> _SUPPLIED TEXT_:
┌──
Yet, though it is like this, simply, flowers fall amid our longing, and weeds spring up amid our antipathy.
— Dogen Zenji, Genjokoan


Andre Dubus III is the author of The Garden of Last Days and House of Sand and Fog (a finalist for the National Book Award, and a major Hollywood film). His latest book, Townie, blew my mind. It in, he describes growing up broke and largely unattended in a rough Massachusetts neighborhood with his three siblings, and his hard-working mom, while his father, the celebrated fiction writer Andre Dubus II, lived across the river and saw the kids on the weekends.

After a childhood spent in fear, the young Dubus became an impressive street fighter, then a boxer, always on the lookout for someone to defend. What touched me so deeply about the book was the way Dubus talks about untangling himself from a net of violence, and finding himself in creative life.

His relationship with his father remained friendly but superficial until he, Dubus Senior, was in a terrible accident where he stopped his car to check in with a couple who had been in a crash, only to be run into by an oncoming car. He lost one leg as a result, and was in a wheelchair and chronic pain for the rest of his life. His son  Andre Dubus III stepped right in and did everything he could to help his dad heal and return to his writing.
Townie is a pretty incredible story filled with wisdom.

Bethany Saltman: In Townie, you write about realizing that your dad had no idea what your life had been like. And then, “We were headed to a place where only hurt feelings could surface, both of us misunderstood, a universal human plight, it seemed. I changed the subject. But I told myself that he and I would have to talk openly about this one day. And what was this, anyway?” Can you talk a little bit about that choice?
└──
> _SET PROBLEM 1_: Do these statements agree with the Townie passage? Answer yes or no for each, quoting the deciding words: (a) Dubus Senior lost a leg in the accident. (b) The father lived with the children during the week. (c) The young Dubus became a boxer.

(Target pointing data)
┌──
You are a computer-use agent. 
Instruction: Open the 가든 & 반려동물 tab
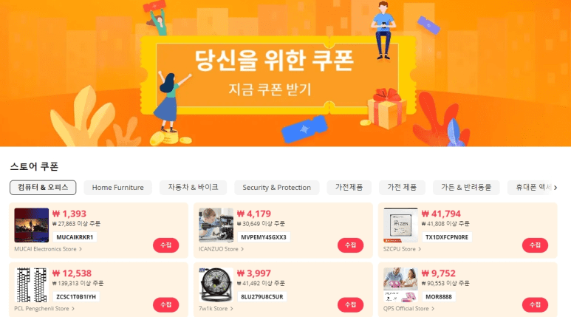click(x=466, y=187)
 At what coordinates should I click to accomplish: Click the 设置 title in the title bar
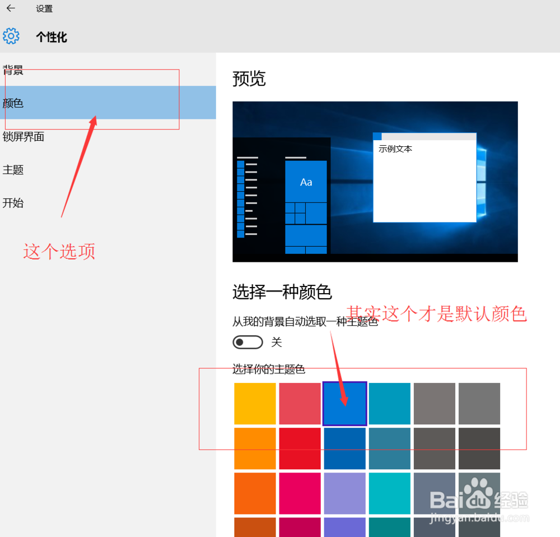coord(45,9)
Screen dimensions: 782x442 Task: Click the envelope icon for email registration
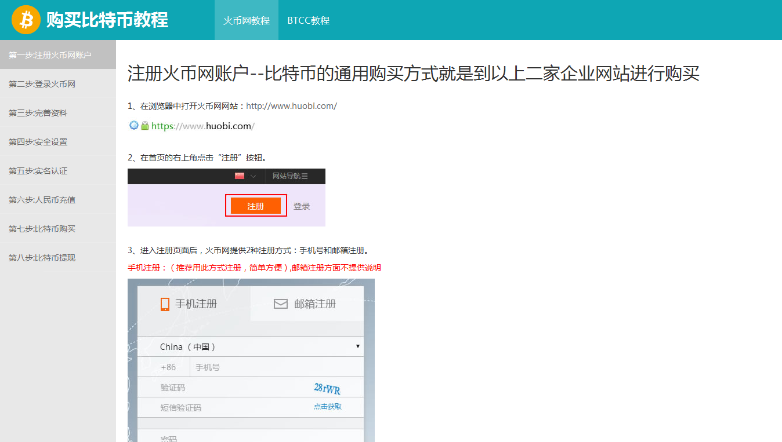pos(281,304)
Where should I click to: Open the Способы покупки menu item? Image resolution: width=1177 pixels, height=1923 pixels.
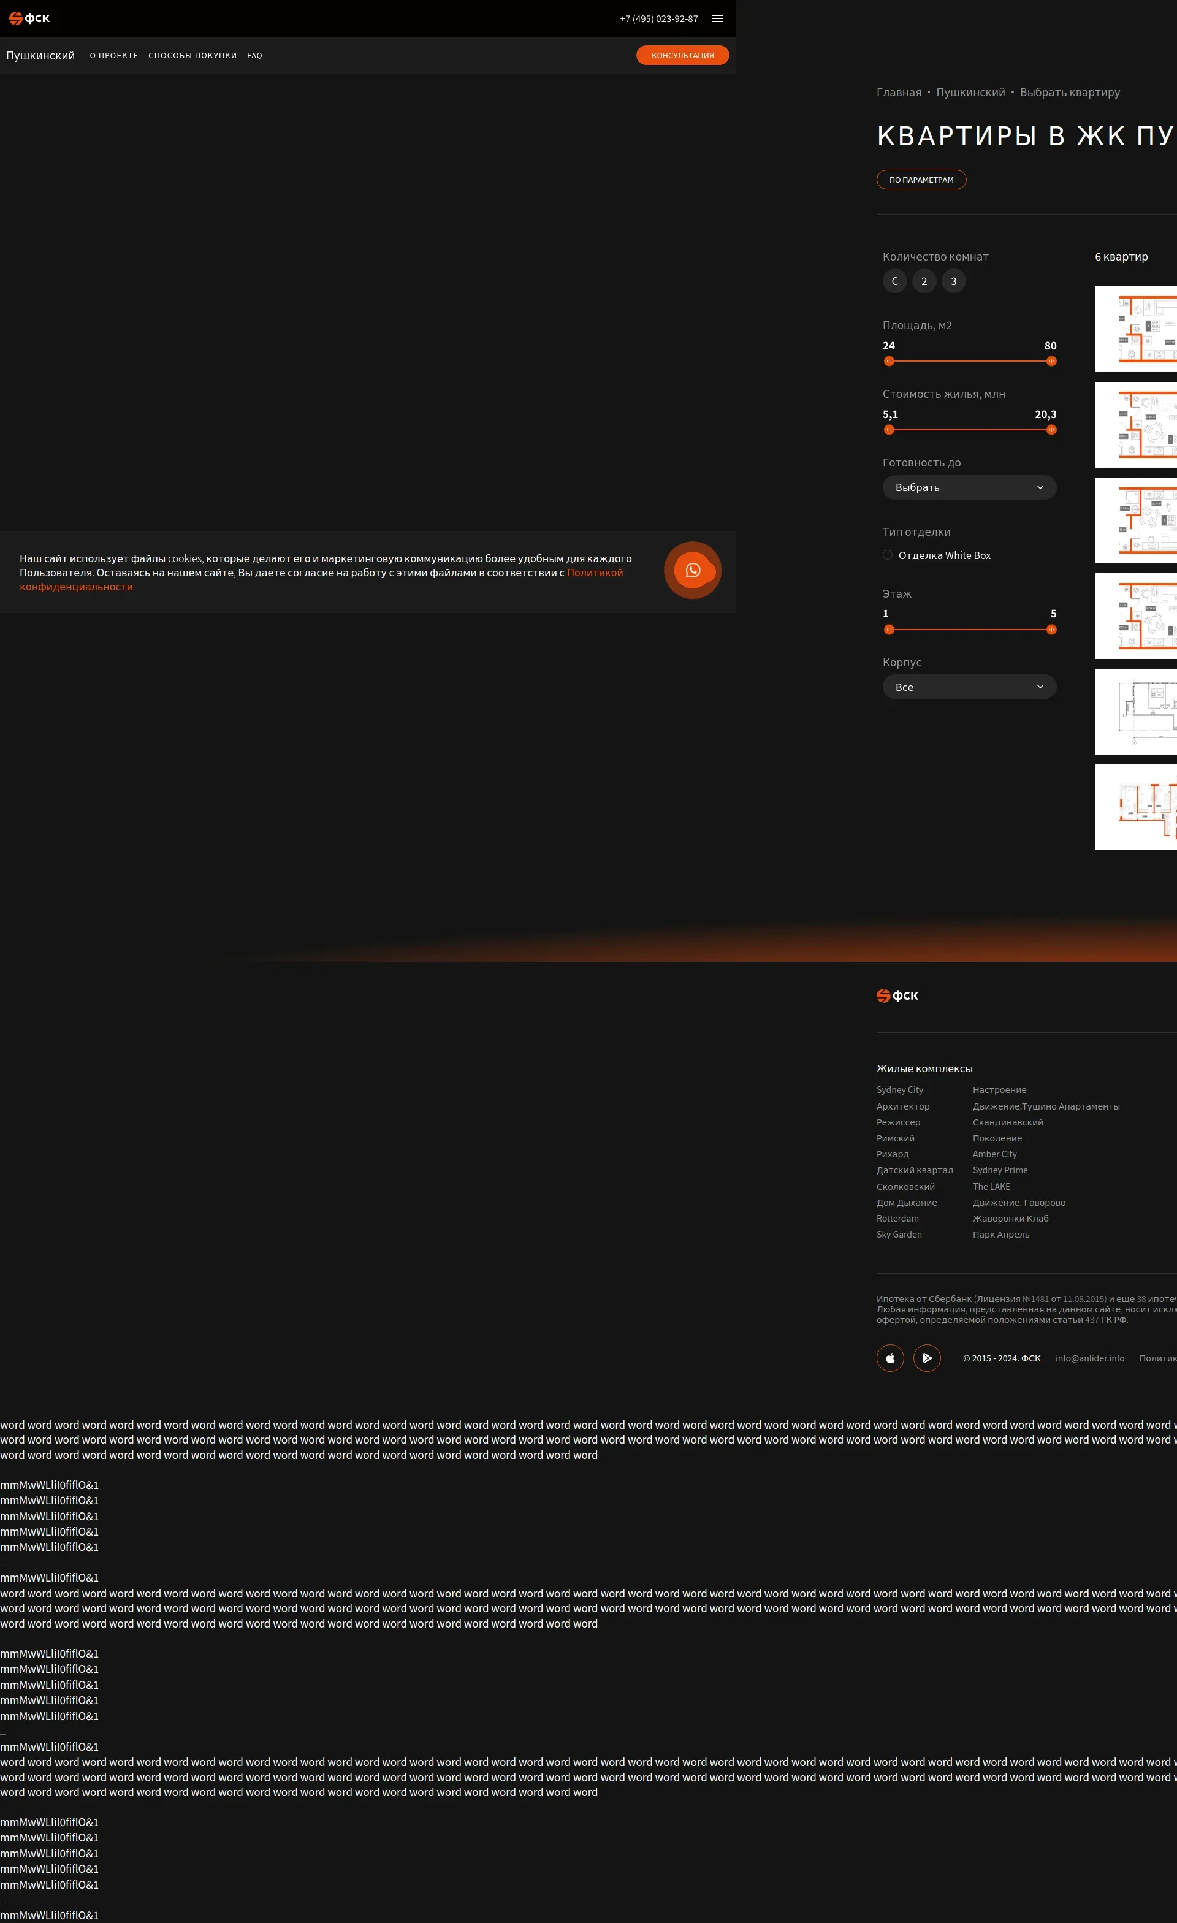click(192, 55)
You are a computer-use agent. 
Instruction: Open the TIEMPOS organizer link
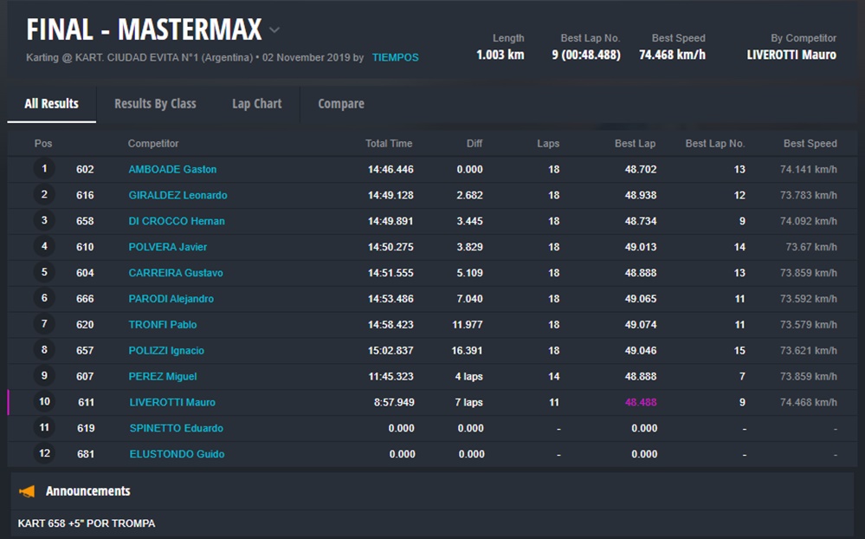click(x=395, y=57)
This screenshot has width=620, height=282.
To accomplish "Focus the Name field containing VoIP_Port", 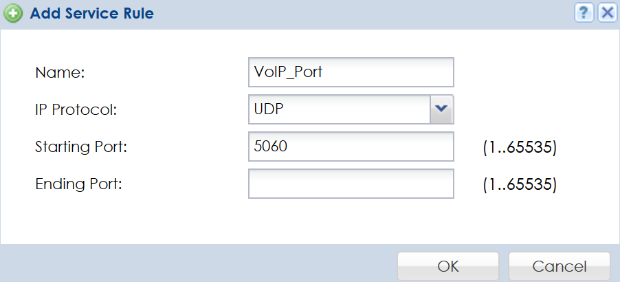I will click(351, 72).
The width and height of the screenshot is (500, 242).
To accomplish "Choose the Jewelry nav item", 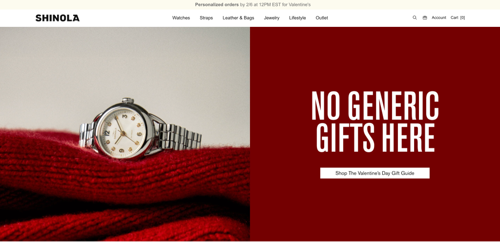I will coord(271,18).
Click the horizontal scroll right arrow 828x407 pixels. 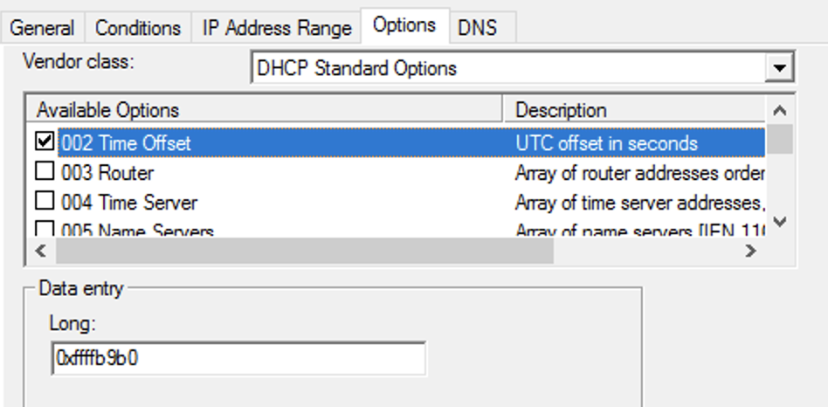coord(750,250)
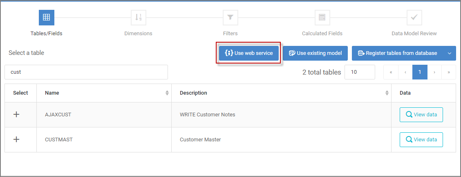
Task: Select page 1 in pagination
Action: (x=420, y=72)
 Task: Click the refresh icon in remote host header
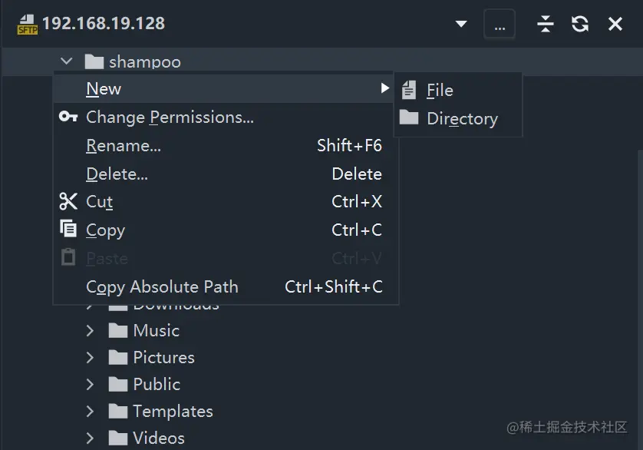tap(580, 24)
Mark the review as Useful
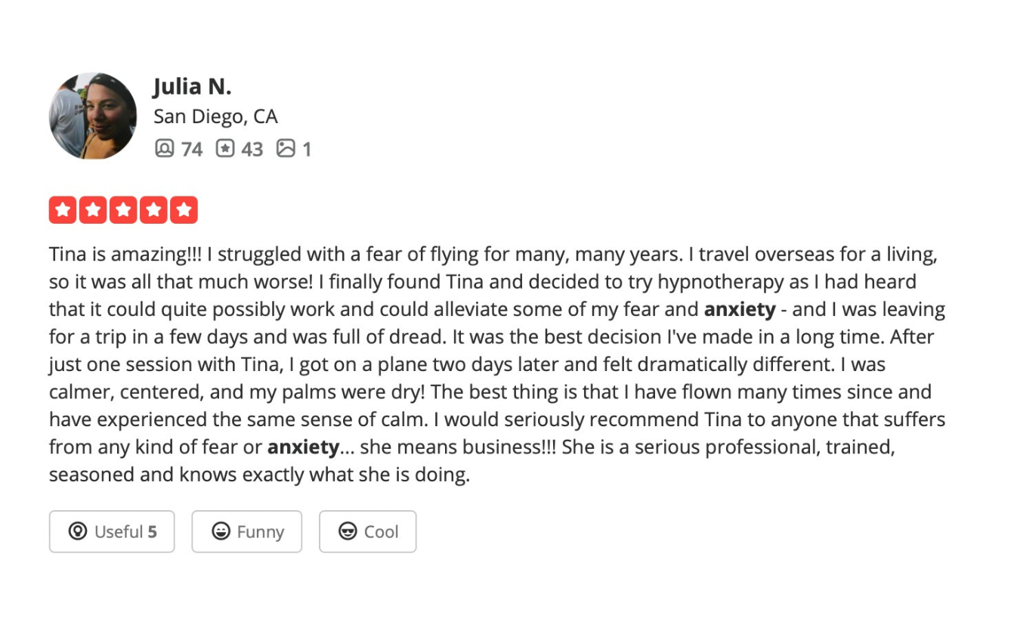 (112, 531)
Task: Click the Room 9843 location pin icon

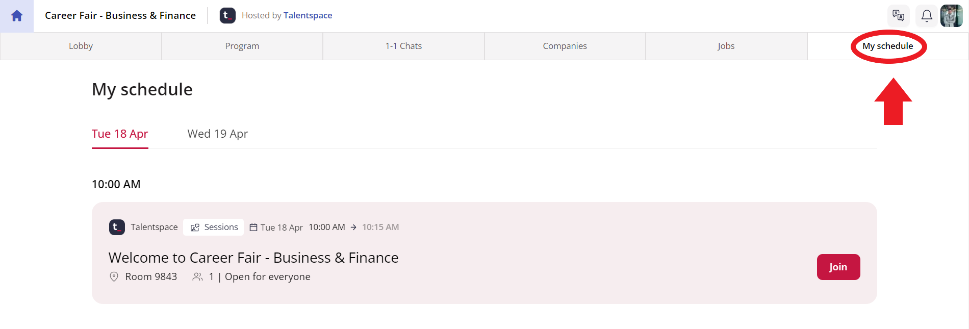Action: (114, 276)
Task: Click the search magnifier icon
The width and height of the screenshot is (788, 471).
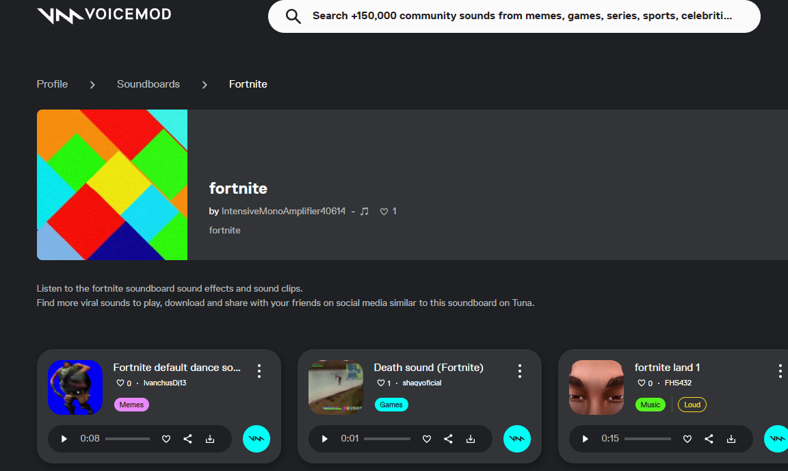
└──
> _SET PROBLEM 2_: Could you switch "icon" to "button" in the records, from the line with "Task: Click the Room 9843 location pin icon" through the end of the records, and give those lines again with all else unchanged and the pictures left out?

> _FINISHED ANSWER 1_:
(a) Yes: "He lost one leg as a result"
(b) No: "lived across the river and saw the kids on the weekends"
(c) Yes: "became an impressive street fighter, then a boxer"

> _FINISHED ANSWER 2_:
Task: Click the Room 9843 location pin button

Action: (114, 276)
Task: Click the search magnifier button
The width and height of the screenshot is (788, 471).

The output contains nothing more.